══ Task inputs

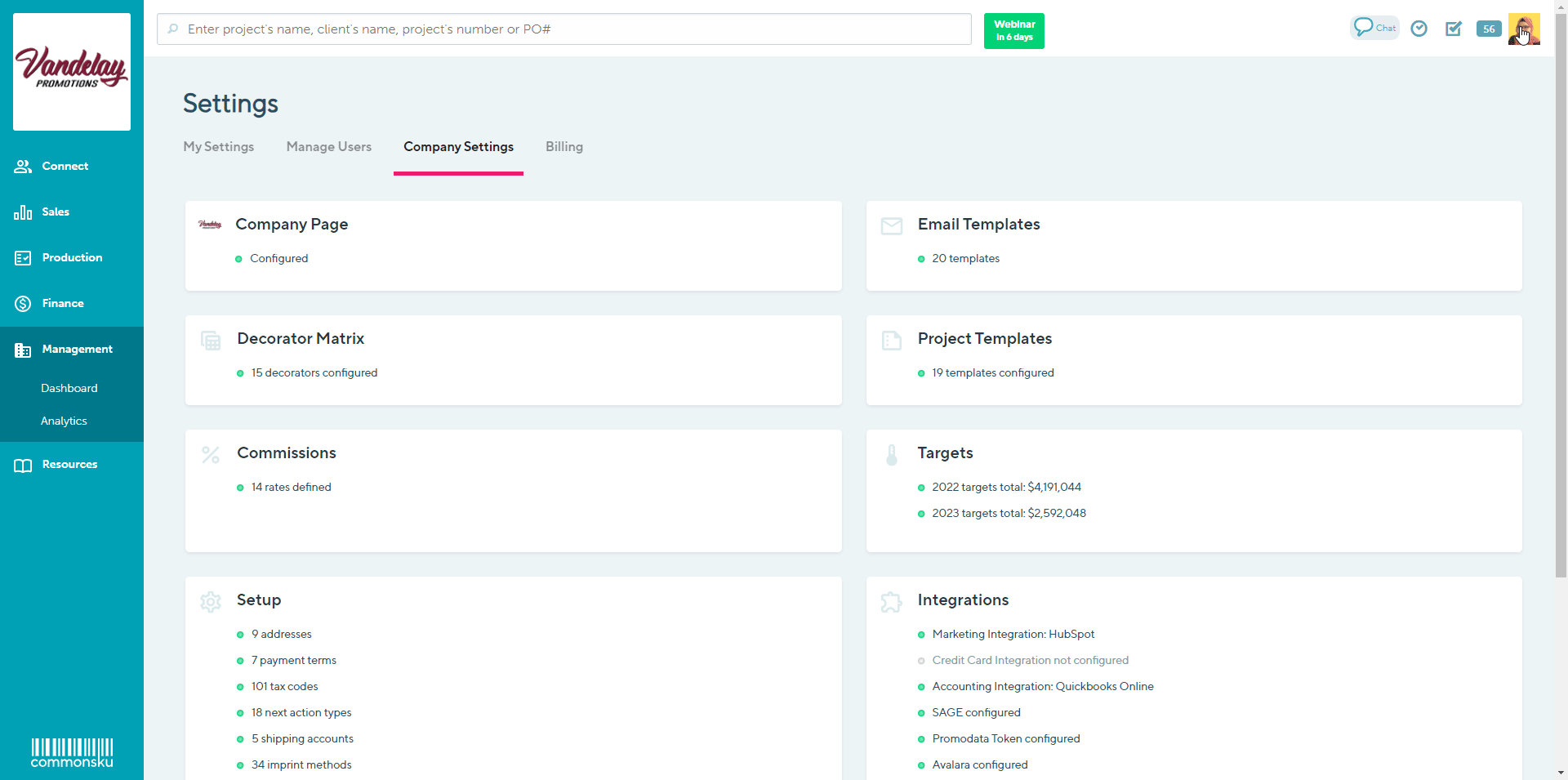Open the Analytics link under Management
Screen dimensions: 1568x780
click(64, 421)
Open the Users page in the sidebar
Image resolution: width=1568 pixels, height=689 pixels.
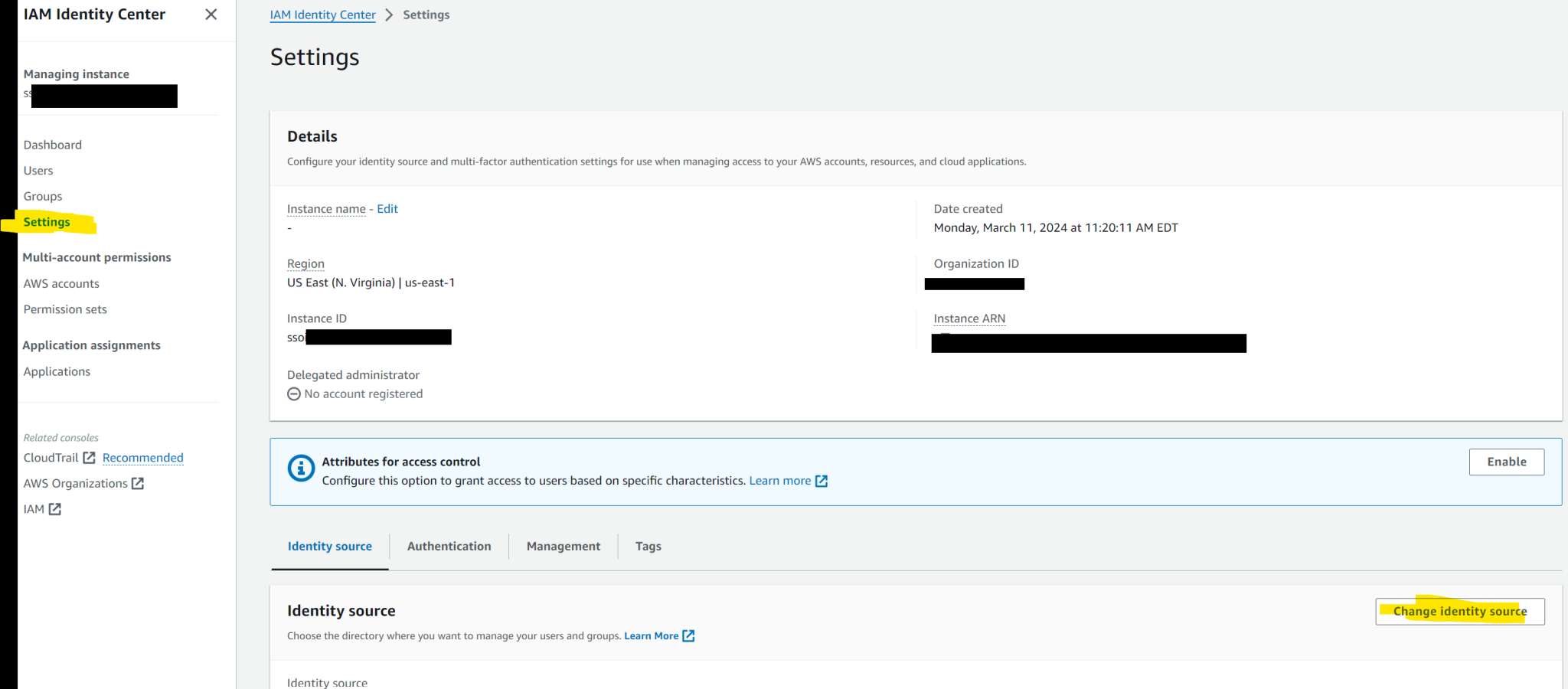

════

[Exercise description] Starting with the line that contains "Open the Users page in the sidebar", print every line through the end of the data exactly as written; omit all pictures and add nothing else.

[Solution to this task]
Open the Users page in the sidebar
Image resolution: width=1568 pixels, height=689 pixels.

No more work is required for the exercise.